=== WHAT THE EXERCISE ASKS ===
In this exercise, restate the listing word for word.
◇ ◇ ◇ ◇
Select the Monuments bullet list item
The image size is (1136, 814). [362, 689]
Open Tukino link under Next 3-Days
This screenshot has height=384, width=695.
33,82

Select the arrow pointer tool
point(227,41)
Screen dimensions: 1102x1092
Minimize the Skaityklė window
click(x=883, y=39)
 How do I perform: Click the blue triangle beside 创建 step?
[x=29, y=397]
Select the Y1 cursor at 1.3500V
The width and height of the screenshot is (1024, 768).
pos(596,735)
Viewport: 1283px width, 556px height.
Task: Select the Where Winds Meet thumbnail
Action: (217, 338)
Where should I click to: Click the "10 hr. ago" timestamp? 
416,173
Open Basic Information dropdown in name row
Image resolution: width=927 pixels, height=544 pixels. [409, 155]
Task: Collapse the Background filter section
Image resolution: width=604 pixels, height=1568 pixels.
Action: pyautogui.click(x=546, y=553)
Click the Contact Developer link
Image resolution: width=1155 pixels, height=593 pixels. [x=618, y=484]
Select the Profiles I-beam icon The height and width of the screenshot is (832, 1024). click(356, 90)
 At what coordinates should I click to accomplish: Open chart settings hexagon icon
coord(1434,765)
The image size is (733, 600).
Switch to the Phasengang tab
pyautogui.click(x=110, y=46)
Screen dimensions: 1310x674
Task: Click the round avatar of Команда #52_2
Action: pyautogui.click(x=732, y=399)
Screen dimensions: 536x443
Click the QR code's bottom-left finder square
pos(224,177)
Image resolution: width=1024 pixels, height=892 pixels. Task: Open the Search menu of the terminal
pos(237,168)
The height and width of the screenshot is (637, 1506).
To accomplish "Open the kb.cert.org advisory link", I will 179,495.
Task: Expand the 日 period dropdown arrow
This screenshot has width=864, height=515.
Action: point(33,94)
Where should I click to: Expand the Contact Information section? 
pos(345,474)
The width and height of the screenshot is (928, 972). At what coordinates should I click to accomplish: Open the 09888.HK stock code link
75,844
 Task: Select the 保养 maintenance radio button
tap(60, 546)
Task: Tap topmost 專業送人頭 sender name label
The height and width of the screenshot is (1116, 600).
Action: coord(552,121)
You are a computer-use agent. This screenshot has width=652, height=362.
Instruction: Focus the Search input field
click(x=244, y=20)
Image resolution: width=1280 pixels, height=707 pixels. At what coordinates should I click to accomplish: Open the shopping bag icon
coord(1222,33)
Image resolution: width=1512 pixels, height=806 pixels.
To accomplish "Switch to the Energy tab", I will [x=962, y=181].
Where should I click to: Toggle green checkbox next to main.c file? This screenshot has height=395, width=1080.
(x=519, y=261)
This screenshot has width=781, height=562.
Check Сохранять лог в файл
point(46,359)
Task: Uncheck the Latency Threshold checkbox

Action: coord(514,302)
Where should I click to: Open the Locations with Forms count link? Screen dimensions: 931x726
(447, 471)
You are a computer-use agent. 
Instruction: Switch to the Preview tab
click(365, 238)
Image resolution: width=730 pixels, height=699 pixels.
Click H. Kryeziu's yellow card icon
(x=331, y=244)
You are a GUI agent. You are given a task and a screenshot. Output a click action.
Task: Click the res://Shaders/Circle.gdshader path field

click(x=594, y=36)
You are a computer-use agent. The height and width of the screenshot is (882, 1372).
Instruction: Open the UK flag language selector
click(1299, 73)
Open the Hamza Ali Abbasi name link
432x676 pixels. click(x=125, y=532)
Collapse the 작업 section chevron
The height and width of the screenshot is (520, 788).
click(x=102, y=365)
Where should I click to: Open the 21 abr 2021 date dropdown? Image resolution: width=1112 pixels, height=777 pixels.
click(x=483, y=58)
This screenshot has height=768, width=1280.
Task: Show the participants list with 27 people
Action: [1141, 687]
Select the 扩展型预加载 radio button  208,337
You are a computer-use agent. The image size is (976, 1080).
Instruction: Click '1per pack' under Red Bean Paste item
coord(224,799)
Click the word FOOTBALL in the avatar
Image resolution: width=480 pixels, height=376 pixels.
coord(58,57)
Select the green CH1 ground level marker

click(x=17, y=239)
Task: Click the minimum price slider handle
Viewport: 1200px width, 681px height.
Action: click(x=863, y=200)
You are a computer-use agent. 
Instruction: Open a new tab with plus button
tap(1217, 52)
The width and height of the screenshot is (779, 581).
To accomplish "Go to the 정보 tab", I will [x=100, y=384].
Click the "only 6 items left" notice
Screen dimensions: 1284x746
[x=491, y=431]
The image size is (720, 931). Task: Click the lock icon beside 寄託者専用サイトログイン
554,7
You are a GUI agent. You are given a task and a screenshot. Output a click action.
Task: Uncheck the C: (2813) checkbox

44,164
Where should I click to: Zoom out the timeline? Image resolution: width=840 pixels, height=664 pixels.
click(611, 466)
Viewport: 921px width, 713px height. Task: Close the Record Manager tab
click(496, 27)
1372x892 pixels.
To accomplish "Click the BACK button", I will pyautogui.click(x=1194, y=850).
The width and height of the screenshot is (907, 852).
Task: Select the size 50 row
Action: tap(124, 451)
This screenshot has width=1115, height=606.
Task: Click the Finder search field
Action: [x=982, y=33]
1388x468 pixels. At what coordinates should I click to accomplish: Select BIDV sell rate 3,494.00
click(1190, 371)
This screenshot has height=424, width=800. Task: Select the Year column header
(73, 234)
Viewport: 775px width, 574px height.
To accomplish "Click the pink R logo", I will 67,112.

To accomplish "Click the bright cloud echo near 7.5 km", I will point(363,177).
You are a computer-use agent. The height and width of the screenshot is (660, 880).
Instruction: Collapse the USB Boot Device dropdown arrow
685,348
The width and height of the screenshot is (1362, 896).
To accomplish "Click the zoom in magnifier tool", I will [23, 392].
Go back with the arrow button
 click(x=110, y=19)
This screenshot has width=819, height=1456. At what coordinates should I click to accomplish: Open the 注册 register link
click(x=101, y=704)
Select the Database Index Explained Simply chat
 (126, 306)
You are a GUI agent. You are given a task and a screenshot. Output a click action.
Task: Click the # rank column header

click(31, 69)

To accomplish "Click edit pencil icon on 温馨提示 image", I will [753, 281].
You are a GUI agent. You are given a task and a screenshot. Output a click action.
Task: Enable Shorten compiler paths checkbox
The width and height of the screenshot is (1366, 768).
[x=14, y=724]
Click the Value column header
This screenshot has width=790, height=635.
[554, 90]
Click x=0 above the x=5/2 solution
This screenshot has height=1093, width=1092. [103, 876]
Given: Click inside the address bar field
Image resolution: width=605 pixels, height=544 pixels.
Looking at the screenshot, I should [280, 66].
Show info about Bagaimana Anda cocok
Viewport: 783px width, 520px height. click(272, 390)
◇ ◇ ◇ ◇
=== TASK ANSWER ===
Select the Monuments bullet list item
The image size is (1136, 814). [362, 689]
Open Tukino link under Next 3-Days
This screenshot has height=384, width=695.
33,82

Select the arrow pointer tool
point(227,41)
Screen dimensions: 1102x1092
Minimize the Skaityklė window
click(x=883, y=39)
 How do I perform: Click the blue triangle beside 创建 step?
[x=29, y=397]
Select the Y1 cursor at 1.3500V
The width and height of the screenshot is (1024, 768).
pos(596,735)
Viewport: 1283px width, 556px height.
Task: Select the Where Winds Meet thumbnail
Action: (217, 338)
Where should I click to: Click the "10 hr. ago" timestamp? 
416,173
Open Basic Information dropdown in name row
Image resolution: width=927 pixels, height=544 pixels. [409, 155]
Task: Collapse the Background filter section
Image resolution: width=604 pixels, height=1568 pixels.
Action: pyautogui.click(x=546, y=553)
Click the Contact Developer link
Image resolution: width=1155 pixels, height=593 pixels. [x=618, y=484]
Select the Profiles I-beam icon The height and width of the screenshot is (832, 1024). click(356, 90)
 At what coordinates should I click to accomplish: Open chart settings hexagon icon
coord(1434,765)
The image size is (733, 600).
Switch to the Phasengang tab
pyautogui.click(x=110, y=46)
Screen dimensions: 1310x674
Task: Click the round avatar of Команда #52_2
Action: pyautogui.click(x=732, y=399)
Screen dimensions: 536x443
Click the QR code's bottom-left finder square
pos(224,177)
Image resolution: width=1024 pixels, height=892 pixels. Task: Open the Search menu of the terminal
pos(237,168)
The height and width of the screenshot is (637, 1506).
To accomplish "Open the kb.cert.org advisory link", I will 179,495.
Task: Expand the 日 period dropdown arrow
This screenshot has width=864, height=515.
Action: point(33,94)
Where should I click to: Expand the Contact Information section? 
pos(345,474)
The width and height of the screenshot is (928, 972). At what coordinates should I click to accomplish: Open the 09888.HK stock code link
75,844
 Task: Select the 保养 maintenance radio button
tap(60, 546)
Task: Tap topmost 專業送人頭 sender name label
The height and width of the screenshot is (1116, 600).
Action: coord(552,121)
You are a computer-use agent. This screenshot has width=652, height=362.
Instruction: Focus the Search input field
click(x=244, y=20)
Image resolution: width=1280 pixels, height=707 pixels. At what coordinates should I click to accomplish: Open the shopping bag icon
coord(1222,33)
Image resolution: width=1512 pixels, height=806 pixels.
To accomplish "Switch to the Energy tab", I will [x=962, y=181].
Where should I click to: Toggle green checkbox next to main.c file? This screenshot has height=395, width=1080.
(x=519, y=261)
This screenshot has width=781, height=562.
Check Сохранять лог в файл
point(46,359)
Task: Uncheck the Latency Threshold checkbox

Action: coord(514,302)
Where should I click to: Open the Locations with Forms count link? Screen dimensions: 931x726
(447, 471)
You are a computer-use agent. 
Instruction: Switch to the Preview tab
click(365, 238)
Image resolution: width=730 pixels, height=699 pixels.
Click H. Kryeziu's yellow card icon
(x=331, y=244)
You are a GUI agent. You are given a task and a screenshot. Output a click action.
Task: Click the res://Shaders/Circle.gdshader path field

click(x=594, y=36)
You are a computer-use agent. The height and width of the screenshot is (882, 1372).
Instruction: Open the UK flag language selector
click(1299, 73)
Open the Hamza Ali Abbasi name link
432x676 pixels. click(x=125, y=532)
Collapse the 작업 section chevron
The height and width of the screenshot is (520, 788).
click(x=102, y=365)
Where should I click to: Open the 21 abr 2021 date dropdown? Image resolution: width=1112 pixels, height=777 pixels.
click(x=483, y=58)
This screenshot has height=768, width=1280.
Task: Show the participants list with 27 people
Action: [1141, 687]
Select the 扩展型预加载 radio button  208,337
You are a computer-use agent. The image size is (976, 1080).
Instruction: Click '1per pack' under Red Bean Paste item
coord(224,799)
Click the word FOOTBALL in the avatar
Image resolution: width=480 pixels, height=376 pixels.
coord(58,57)
Select the green CH1 ground level marker

click(x=17, y=239)
Task: Click the minimum price slider handle
Viewport: 1200px width, 681px height.
Action: click(x=863, y=200)
You are a computer-use agent. 
Instruction: Open a new tab with plus button
tap(1217, 52)
The width and height of the screenshot is (779, 581).
To accomplish "Go to the 정보 tab", I will [x=100, y=384].
Click the "only 6 items left" notice
Screen dimensions: 1284x746
[x=491, y=431]
The image size is (720, 931). Task: Click the lock icon beside 寄託者専用サイトログイン
554,7
You are a GUI agent. You are given a task and a screenshot. Output a click action.
Task: Uncheck the C: (2813) checkbox

44,164
Where should I click to: Zoom out the timeline? Image resolution: width=840 pixels, height=664 pixels.
click(611, 466)
Viewport: 921px width, 713px height. Task: Close the Record Manager tab
click(496, 27)
1372x892 pixels.
To accomplish "Click the BACK button", I will pyautogui.click(x=1194, y=850).
The width and height of the screenshot is (907, 852).
Task: Select the size 50 row
Action: tap(124, 451)
This screenshot has width=1115, height=606.
Task: Click the Finder search field
Action: [x=982, y=33]
1388x468 pixels. At what coordinates should I click to accomplish: Select BIDV sell rate 3,494.00
click(1190, 371)
This screenshot has height=424, width=800. Task: Select the Year column header
(73, 234)
Viewport: 775px width, 574px height.
To accomplish "Click the pink R logo", I will 67,112.

To accomplish "Click the bright cloud echo near 7.5 km", I will point(363,177).
You are a computer-use agent. The height and width of the screenshot is (660, 880).
Instruction: Collapse the USB Boot Device dropdown arrow
685,348
The width and height of the screenshot is (1362, 896).
To accomplish "Click the zoom in magnifier tool", I will [23, 392].
Go back with the arrow button
 click(x=110, y=19)
This screenshot has width=819, height=1456. At what coordinates should I click to accomplish: Open the 注册 register link
click(x=101, y=704)
Select the Database Index Explained Simply chat
 (126, 306)
You are a GUI agent. You are given a task and a screenshot. Output a click action.
Task: Click the # rank column header

click(31, 69)

To accomplish "Click edit pencil icon on 温馨提示 image", I will [753, 281].
You are a GUI agent. You are given a task and a screenshot. Output a click action.
Task: Enable Shorten compiler paths checkbox
The width and height of the screenshot is (1366, 768).
[x=14, y=724]
Click the Value column header
This screenshot has width=790, height=635.
[554, 90]
Click x=0 above the x=5/2 solution
This screenshot has height=1093, width=1092. [103, 876]
Given: Click inside the address bar field
Image resolution: width=605 pixels, height=544 pixels.
Looking at the screenshot, I should [280, 66].
Show info about Bagaimana Anda cocok
Viewport: 783px width, 520px height. click(272, 390)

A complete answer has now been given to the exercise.